Last night, it was my turn to hit the deck. God knows I’ve gotten away with it for long enough now. When you’re 350 metres from the line and the sprint is just reaching full speed (32mph according to my Garmin 305’s records), you don’t have much room for manoeuvre if you find two people and their bikes on the deck in front of you. Over the top I went and somehow managed a complex but effective forward roll.

The injuries I sustained were minimal in the circumstances, but I had to get a nice bloke called Alistair to drive me to A&E in Blackburn for a dislocated and very painful finger.
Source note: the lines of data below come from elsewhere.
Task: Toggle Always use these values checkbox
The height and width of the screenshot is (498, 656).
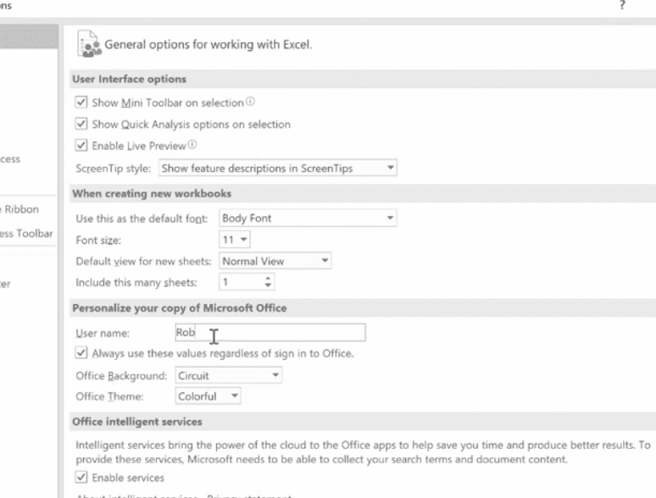Action: [x=81, y=353]
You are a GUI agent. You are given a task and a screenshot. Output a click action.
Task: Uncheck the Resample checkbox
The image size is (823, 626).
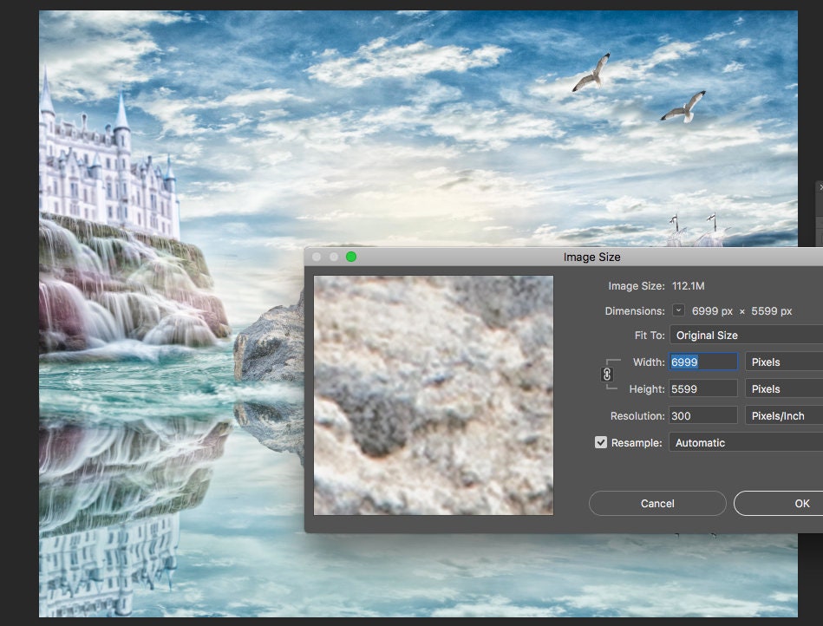601,442
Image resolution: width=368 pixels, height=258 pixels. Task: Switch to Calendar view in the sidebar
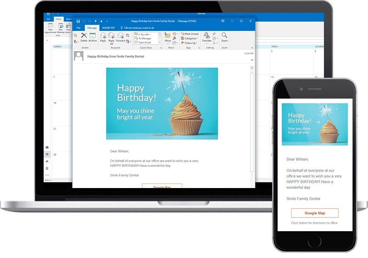pyautogui.click(x=47, y=154)
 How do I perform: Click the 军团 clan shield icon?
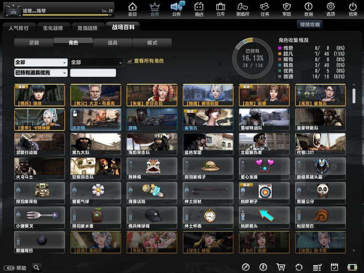[287, 9]
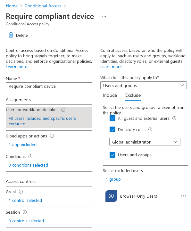This screenshot has height=231, width=191.
Task: Open the Global administrator roles dropdown
Action: (145, 142)
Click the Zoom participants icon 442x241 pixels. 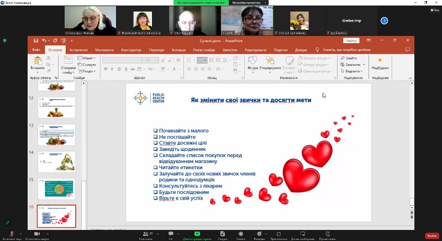click(x=146, y=234)
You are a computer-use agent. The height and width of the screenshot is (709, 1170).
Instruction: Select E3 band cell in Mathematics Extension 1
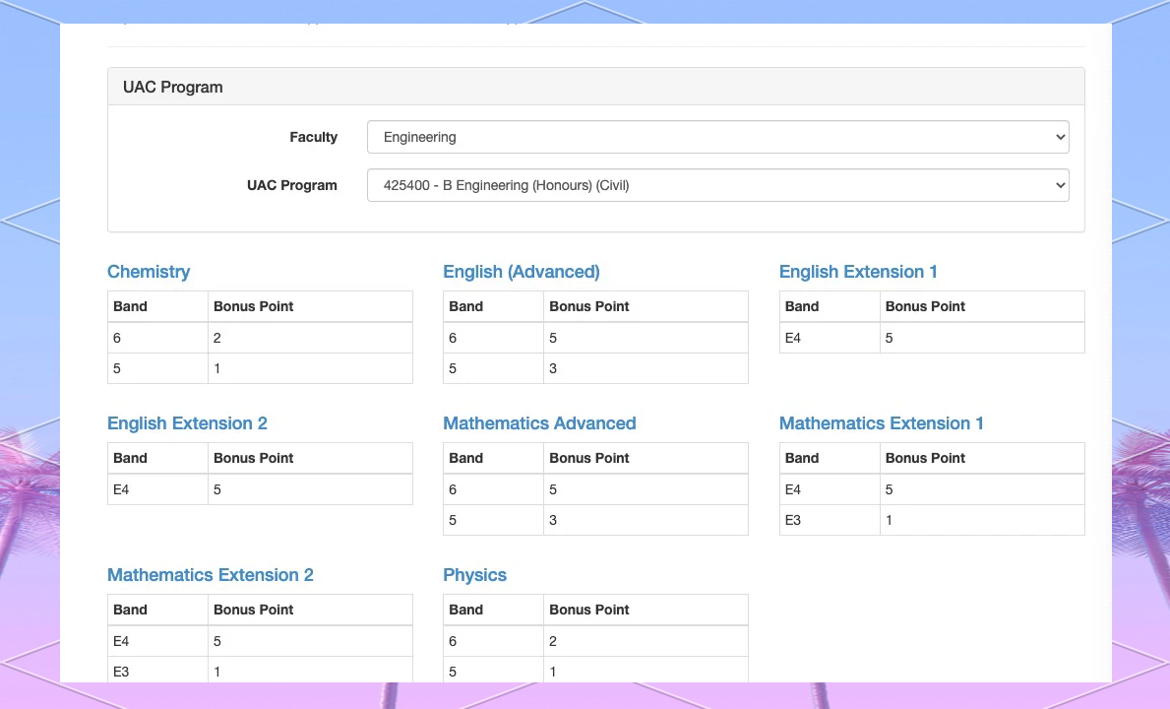pos(792,520)
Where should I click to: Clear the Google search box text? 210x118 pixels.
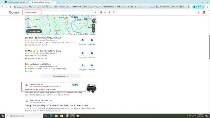tap(96, 12)
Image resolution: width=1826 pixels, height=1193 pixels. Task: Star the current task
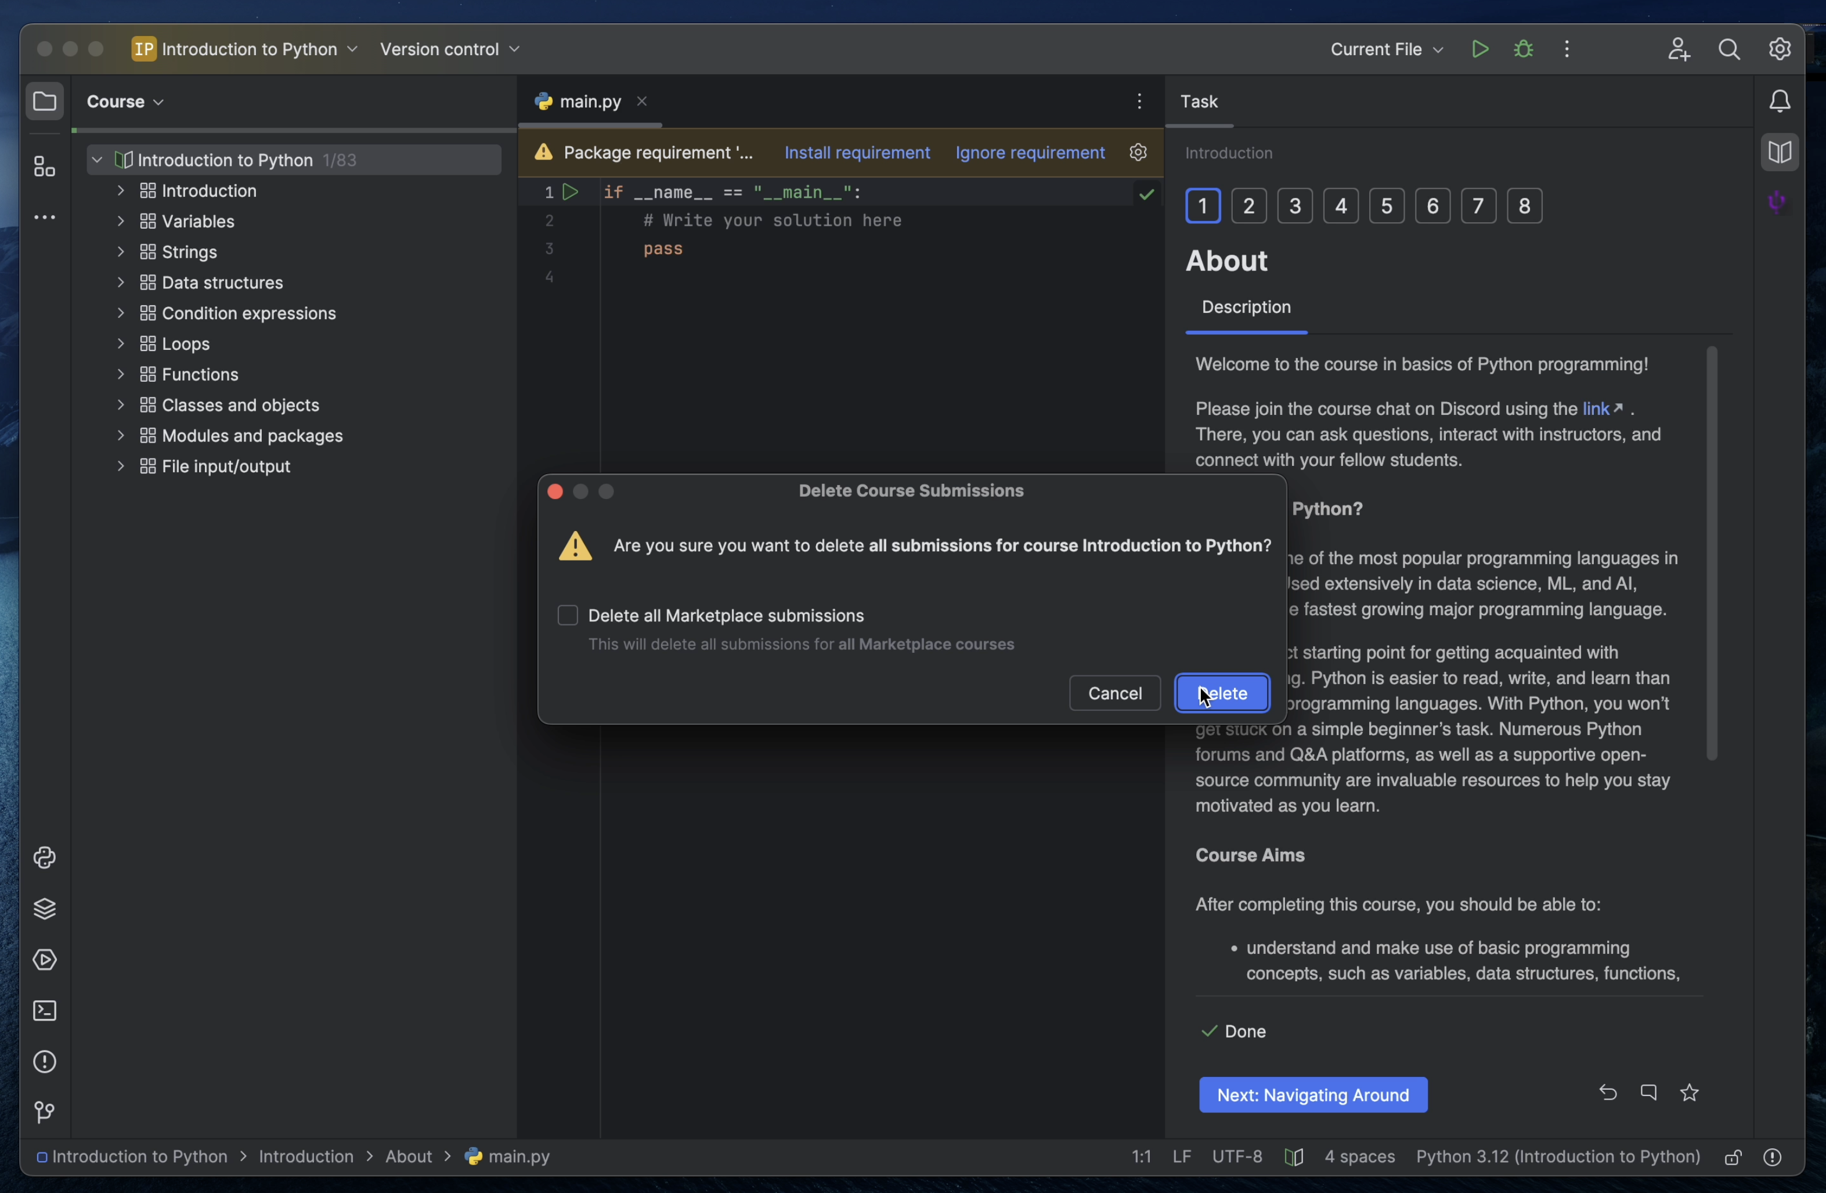pyautogui.click(x=1690, y=1093)
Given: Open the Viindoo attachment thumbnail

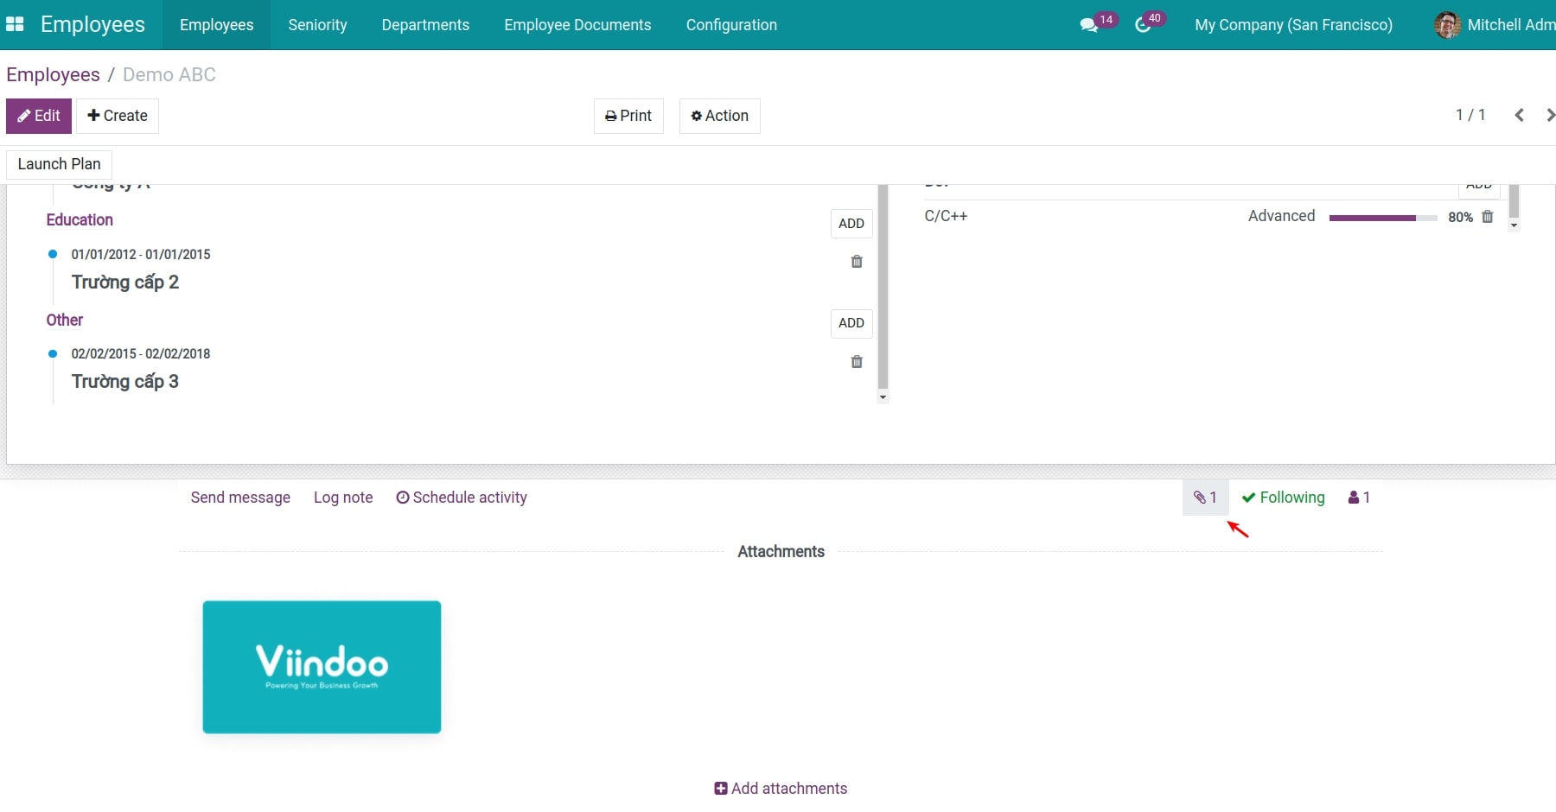Looking at the screenshot, I should pyautogui.click(x=322, y=667).
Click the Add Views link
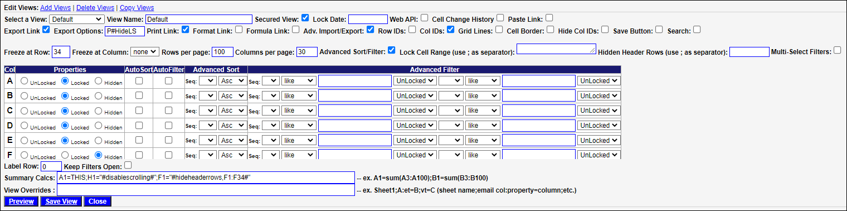Image resolution: width=847 pixels, height=211 pixels. click(x=56, y=8)
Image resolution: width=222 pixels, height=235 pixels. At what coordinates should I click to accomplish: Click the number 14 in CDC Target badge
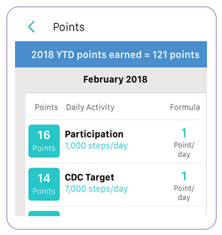point(44,178)
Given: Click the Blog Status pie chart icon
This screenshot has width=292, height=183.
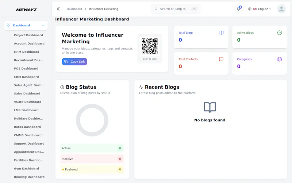Looking at the screenshot, I should point(62,87).
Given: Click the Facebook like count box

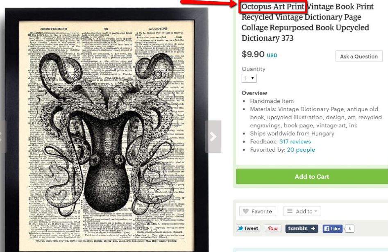Looking at the screenshot, I should point(349,229).
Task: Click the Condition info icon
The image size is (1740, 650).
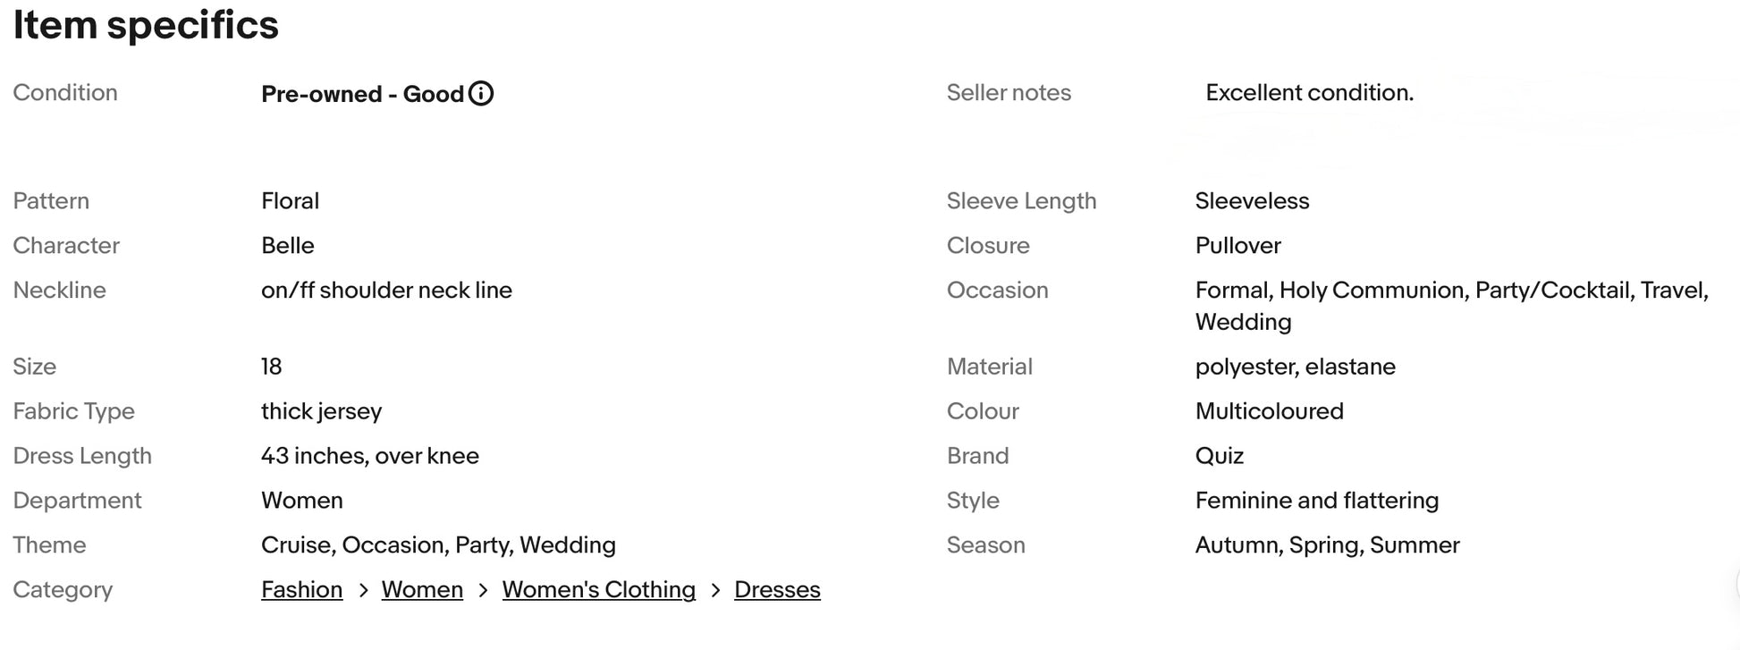Action: point(481,93)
A dislocated fingerThe trip to Hospital was pretty good, all things considered. I was seen and tended to, including four X-Rays, in fairly fast time. The high point was finding out that the hugely swollen digit was just dislocated – it looked very, very broken to the untrained eye, and wasn’t pointing where it’s finger colleagues were pointing. The most humorous moment was when it took two male doctors almost ten minutes of almost wrenching my arm from my body in brute force as they painfully pulled the anaesthetised finger back to where it ought to be. A quiet, final click was a very satisfying noise indeed.

A deep gash after my bike crashA deep cut on my elbow plus two grazed shoulders and a bruised hip finish off the set, but they’re all minor and there was no torn lycra.

The whole episode meant a very late night but all in all, I feel like I got away with it… as most cyclists seem to do in high speed crashes. I don’t feel like contesting the sprints at Preston for now – when I resume in a few weeks (post natal!) I’m going to be concentrating my efforts on getting a break away working, as we very nearly achieved last night. Fingers crossed.